Am Sonntag sollte der Wahl-Salzburger dann seine ersten Punkte in der DTM holen. Im Qualifying war er mit Platz 16 zwar diesmal nicht der beste Mercedes im Feld, doch im Rennen lief es auf dem 3,6 Kilometer langen Kurs in der Nähe von Magdeburg deutlich besser als am Vortag.
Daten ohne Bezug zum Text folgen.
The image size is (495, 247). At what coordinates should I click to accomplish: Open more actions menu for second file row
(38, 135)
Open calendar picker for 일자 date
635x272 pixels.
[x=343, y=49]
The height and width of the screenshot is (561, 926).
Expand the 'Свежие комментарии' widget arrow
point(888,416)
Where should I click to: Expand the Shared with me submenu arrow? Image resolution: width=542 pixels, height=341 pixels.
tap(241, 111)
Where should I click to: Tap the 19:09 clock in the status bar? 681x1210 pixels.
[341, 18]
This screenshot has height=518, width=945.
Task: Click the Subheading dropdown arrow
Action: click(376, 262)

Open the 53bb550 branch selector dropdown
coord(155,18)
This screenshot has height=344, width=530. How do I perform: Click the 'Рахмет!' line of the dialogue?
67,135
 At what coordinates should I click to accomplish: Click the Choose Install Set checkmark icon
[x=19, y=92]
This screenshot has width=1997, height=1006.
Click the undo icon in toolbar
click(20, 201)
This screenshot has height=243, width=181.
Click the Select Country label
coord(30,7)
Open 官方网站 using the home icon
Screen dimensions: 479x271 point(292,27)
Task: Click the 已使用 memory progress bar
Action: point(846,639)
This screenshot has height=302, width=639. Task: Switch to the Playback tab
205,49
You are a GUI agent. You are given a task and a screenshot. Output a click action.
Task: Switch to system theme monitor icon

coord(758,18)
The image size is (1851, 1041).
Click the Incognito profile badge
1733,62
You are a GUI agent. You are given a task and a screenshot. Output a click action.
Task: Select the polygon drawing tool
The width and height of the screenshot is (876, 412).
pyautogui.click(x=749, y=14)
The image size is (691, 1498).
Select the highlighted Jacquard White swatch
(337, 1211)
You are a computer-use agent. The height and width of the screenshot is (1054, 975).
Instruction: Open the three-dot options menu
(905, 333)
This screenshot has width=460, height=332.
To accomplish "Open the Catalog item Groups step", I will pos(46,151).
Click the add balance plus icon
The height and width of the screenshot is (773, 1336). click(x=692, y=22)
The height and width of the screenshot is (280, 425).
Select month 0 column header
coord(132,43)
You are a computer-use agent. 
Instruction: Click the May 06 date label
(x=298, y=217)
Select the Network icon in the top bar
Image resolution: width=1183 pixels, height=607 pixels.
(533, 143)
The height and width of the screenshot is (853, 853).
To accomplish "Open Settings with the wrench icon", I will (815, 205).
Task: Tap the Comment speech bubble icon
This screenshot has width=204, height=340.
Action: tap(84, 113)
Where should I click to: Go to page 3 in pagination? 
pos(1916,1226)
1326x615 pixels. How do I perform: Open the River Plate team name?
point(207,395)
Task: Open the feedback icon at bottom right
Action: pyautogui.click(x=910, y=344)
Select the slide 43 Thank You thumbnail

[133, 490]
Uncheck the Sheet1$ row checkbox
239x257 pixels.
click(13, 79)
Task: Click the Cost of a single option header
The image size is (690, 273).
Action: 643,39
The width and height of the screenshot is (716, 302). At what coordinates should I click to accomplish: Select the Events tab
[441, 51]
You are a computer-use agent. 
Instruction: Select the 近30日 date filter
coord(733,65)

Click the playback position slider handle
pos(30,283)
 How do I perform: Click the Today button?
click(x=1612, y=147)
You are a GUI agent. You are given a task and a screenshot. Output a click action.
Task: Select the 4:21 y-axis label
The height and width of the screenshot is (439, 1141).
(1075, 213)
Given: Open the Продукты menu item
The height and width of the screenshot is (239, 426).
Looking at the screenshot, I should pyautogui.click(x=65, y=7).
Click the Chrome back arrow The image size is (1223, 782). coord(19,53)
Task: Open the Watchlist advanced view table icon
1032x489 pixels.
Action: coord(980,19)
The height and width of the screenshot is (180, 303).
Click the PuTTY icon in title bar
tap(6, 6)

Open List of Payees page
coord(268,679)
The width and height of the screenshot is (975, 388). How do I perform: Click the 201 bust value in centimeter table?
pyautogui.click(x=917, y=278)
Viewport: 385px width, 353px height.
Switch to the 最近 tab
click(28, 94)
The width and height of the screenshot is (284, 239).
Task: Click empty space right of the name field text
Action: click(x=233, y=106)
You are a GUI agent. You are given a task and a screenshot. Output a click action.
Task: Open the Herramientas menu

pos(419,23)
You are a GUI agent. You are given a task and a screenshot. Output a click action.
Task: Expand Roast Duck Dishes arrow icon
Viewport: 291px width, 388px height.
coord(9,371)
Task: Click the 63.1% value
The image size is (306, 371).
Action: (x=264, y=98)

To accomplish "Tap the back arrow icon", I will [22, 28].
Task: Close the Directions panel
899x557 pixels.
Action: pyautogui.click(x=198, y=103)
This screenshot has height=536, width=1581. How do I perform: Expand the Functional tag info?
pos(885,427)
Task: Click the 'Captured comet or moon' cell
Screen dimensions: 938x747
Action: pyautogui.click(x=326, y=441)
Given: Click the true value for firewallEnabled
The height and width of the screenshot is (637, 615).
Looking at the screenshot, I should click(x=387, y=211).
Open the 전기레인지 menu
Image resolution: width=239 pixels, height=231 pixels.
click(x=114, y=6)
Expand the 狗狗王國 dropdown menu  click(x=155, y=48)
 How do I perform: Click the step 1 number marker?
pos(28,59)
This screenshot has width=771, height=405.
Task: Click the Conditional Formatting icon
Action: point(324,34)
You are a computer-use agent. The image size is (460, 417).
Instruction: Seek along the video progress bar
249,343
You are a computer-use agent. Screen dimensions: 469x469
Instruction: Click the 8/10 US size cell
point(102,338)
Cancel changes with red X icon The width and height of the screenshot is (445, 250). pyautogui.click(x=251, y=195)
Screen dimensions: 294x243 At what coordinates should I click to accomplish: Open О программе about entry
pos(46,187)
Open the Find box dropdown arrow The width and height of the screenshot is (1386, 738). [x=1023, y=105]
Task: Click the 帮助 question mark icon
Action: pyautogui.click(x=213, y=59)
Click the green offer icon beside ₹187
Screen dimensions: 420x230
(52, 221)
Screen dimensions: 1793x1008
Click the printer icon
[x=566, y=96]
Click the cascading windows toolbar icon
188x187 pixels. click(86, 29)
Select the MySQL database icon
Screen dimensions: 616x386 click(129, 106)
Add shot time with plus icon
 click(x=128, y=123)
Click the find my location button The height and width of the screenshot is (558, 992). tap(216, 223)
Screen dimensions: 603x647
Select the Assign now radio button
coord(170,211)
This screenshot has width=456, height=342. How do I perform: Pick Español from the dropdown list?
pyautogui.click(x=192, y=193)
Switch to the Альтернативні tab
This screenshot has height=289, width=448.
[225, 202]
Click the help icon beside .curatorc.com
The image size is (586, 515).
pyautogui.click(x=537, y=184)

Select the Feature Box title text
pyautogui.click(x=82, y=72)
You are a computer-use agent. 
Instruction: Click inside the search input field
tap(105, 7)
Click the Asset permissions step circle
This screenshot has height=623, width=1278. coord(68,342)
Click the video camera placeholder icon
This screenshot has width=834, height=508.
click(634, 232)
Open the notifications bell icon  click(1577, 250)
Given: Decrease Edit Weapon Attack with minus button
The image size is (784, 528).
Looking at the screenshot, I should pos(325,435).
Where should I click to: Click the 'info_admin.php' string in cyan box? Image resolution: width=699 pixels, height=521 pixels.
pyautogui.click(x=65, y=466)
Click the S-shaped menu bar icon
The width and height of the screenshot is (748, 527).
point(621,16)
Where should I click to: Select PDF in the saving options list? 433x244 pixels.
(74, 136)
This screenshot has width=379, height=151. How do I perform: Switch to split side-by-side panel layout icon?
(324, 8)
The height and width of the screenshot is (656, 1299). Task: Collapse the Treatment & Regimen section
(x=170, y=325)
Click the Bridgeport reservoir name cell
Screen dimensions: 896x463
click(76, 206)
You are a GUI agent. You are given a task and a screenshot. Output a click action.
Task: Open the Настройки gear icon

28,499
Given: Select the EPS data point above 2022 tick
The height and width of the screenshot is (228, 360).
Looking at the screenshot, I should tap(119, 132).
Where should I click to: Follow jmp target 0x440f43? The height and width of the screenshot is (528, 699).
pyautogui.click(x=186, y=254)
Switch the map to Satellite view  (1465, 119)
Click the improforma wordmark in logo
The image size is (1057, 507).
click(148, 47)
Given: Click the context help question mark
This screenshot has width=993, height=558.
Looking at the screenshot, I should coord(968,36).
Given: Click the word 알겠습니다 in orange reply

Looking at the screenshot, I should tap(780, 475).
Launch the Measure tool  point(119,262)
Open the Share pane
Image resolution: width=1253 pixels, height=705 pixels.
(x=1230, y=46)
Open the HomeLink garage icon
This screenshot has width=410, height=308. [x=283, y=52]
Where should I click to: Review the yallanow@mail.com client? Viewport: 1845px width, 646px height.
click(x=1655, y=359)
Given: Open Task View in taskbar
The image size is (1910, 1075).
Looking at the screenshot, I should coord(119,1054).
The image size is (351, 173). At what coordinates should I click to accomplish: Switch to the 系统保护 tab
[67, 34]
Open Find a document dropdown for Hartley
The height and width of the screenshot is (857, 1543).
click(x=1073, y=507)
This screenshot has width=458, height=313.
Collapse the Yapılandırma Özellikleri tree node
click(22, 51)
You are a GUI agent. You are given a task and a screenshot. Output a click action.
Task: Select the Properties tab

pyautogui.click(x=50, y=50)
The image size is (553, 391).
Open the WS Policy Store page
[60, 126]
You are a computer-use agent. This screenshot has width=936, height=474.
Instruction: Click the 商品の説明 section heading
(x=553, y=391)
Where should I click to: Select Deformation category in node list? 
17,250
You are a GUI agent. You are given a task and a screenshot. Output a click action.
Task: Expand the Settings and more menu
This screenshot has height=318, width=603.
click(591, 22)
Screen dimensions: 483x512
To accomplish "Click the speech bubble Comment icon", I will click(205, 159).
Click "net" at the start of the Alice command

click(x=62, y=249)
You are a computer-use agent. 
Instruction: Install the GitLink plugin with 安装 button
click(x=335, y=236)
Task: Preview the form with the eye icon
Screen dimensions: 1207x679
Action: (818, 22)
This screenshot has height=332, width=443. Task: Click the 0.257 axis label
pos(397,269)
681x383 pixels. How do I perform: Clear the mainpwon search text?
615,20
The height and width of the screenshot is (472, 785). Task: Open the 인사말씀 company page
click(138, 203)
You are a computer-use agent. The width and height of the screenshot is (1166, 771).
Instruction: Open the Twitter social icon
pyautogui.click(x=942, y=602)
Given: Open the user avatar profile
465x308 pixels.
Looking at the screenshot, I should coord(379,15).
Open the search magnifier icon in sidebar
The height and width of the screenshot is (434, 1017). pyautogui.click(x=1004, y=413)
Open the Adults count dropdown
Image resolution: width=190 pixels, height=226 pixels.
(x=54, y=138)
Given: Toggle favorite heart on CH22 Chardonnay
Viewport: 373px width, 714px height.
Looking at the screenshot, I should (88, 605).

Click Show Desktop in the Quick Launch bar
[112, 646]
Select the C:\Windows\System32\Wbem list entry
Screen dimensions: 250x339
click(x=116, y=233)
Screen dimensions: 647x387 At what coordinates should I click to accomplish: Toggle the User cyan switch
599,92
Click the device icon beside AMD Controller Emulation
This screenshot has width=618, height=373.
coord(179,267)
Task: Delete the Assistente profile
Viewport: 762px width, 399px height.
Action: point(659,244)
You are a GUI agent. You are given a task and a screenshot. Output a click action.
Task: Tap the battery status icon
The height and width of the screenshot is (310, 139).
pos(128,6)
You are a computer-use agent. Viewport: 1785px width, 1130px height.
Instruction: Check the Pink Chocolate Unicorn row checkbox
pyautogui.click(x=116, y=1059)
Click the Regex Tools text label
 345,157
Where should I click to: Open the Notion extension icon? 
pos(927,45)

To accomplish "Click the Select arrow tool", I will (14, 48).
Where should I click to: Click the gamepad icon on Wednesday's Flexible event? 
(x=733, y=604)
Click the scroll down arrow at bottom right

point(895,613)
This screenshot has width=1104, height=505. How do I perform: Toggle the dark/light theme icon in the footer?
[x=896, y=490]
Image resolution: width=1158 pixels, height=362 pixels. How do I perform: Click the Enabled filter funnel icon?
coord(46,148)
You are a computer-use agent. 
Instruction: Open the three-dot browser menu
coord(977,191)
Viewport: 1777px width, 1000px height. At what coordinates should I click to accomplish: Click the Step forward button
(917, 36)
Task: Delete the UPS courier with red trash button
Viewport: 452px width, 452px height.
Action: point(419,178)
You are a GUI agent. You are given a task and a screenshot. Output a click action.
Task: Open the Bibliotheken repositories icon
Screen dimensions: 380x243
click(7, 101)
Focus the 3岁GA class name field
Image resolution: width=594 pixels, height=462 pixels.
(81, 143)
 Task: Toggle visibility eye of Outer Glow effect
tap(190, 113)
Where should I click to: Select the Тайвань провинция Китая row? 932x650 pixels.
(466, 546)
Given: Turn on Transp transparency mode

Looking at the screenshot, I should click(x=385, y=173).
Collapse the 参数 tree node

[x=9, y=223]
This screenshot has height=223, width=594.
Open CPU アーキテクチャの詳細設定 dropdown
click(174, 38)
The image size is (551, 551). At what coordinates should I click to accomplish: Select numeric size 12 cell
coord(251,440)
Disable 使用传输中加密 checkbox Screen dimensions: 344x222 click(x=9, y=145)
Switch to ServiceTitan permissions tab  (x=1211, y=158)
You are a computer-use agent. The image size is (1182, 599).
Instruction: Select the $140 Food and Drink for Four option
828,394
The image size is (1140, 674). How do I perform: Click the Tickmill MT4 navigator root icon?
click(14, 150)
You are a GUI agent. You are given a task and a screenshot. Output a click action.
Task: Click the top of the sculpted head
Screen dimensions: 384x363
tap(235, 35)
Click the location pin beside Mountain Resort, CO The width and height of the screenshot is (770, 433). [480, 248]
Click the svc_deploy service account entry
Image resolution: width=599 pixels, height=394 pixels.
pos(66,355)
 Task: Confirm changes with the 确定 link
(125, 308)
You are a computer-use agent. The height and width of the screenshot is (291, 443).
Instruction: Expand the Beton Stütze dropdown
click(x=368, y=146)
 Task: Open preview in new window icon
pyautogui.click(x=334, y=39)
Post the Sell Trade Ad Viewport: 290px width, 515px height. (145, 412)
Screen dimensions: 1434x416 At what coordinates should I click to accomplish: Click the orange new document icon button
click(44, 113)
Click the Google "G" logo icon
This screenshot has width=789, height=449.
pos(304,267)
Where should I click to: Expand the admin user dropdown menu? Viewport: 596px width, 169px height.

Schumacher lieferte sich im zweiten Rennen über eine Stunde lang harte Kämpfe mit der Konkurrenz und brachte seinen Mercedes-AMG GT3 als 13. in die Punkteränge. In der Gesamtwertung liegt der 21-Jährige damit nach zwei Rennen auf Rang 17. Drei Punkte sammelte der Sohn von Ralf Schumacher am Sonntag. Von der Härte des Rennens war David Schumacher nicht überrascht, denn die DTM bietet ein hohe Wettbewerbsdichte.

"Ein bisschen Berührung gehört dazu", so der Youngster. "Die ersten DTM-Punkte sind schön, aber insgesamt war unsere Pace nicht stark genug, um ganz vorne mitzufahren." In einer Woche startet Schumacher gemeinsam mit Marius Zug und Miklas Born bei der Langstreckenserie der GT-World-Challenge Europe in Le Castellet. Das nächste DTM-Rennen findet am 24. und 25. Juni auf dem Circuit Zandvoort in den Niederlanden statt.